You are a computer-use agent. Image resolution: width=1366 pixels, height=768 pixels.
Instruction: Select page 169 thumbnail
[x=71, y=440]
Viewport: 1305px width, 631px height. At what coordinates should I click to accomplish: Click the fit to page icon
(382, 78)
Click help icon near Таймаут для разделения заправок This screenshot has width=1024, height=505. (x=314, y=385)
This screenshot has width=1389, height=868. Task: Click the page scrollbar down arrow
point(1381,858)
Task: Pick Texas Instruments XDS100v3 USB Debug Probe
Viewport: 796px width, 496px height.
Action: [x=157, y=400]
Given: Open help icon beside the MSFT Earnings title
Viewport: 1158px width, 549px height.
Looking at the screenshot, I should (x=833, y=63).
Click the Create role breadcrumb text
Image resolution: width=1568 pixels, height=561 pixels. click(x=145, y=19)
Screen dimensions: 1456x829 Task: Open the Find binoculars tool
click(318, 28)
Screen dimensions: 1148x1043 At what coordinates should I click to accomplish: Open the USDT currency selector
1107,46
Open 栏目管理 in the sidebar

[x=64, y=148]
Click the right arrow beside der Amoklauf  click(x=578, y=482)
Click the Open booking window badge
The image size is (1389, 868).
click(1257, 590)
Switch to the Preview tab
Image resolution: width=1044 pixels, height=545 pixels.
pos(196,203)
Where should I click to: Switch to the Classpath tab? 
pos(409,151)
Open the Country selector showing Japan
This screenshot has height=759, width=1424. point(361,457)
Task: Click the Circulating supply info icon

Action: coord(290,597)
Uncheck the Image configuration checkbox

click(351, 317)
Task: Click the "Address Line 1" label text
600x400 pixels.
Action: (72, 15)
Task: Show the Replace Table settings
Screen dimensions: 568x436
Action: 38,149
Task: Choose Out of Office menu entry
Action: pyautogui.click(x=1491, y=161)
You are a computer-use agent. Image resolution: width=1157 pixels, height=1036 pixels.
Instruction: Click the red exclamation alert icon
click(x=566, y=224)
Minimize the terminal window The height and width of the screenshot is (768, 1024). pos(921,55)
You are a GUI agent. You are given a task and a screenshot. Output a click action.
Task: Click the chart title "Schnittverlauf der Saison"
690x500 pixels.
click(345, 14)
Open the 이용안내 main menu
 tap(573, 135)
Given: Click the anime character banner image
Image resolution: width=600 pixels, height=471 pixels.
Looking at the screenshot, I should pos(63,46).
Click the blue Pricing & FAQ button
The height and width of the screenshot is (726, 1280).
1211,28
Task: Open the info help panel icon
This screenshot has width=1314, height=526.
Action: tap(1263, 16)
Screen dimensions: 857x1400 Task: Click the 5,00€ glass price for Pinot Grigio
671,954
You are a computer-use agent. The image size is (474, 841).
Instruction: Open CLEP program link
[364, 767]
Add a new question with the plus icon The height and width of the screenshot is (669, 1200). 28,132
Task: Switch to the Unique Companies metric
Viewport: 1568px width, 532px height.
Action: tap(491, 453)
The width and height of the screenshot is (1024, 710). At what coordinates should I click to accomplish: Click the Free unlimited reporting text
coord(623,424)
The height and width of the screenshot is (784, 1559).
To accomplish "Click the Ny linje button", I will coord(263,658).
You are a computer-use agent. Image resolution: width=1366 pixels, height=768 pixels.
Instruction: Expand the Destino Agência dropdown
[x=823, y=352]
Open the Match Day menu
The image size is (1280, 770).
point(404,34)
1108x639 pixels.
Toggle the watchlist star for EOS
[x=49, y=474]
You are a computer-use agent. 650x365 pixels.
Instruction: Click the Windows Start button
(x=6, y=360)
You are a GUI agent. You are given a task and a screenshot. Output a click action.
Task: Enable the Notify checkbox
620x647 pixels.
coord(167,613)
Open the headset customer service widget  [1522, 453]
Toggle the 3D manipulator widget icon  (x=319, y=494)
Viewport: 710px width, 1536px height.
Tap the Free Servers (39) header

◆ ◆ ◆ ◆ ◆ ◆ ◆

# ASSIGNMENT
Copy out each line of the listing that contains the word "help".

# SOLUTION TO THIS PROBLEM
Click help icon near Таймаут для разделения заправок This screenshot has width=1024, height=505. (x=314, y=385)
Given: Open help icon beside the MSFT Earnings title
Task: Open the info help panel icon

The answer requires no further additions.